_Exercise requirements:_
Show every line of the data below that includes the word "Expand".

━━ Material to process ━━

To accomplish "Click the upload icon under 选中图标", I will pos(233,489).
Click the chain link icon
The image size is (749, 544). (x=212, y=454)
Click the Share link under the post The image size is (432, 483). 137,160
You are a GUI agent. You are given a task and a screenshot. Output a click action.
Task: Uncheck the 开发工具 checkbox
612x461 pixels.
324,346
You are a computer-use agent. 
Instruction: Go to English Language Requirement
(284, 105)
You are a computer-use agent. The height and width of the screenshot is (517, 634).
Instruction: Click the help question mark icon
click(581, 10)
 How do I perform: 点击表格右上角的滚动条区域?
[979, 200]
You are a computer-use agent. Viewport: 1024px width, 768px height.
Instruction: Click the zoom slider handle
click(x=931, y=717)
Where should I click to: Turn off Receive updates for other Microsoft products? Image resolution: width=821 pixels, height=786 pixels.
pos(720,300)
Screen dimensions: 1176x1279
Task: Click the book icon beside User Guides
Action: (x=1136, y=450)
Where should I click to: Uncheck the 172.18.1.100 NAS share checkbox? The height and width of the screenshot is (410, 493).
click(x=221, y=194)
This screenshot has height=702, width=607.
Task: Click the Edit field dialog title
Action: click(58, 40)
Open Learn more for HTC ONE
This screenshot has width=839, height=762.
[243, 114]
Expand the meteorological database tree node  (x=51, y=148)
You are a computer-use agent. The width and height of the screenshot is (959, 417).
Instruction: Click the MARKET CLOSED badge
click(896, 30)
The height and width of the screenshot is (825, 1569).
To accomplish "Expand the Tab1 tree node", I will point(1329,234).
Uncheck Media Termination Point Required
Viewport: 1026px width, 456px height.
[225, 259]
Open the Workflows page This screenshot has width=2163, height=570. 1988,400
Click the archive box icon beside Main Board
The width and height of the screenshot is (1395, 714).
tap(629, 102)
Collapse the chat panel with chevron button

━━━

_Solution for this task:_
Expand the meteorological database tree node  (x=51, y=148)
To accomplish "Expand the Tab1 tree node", I will point(1329,234).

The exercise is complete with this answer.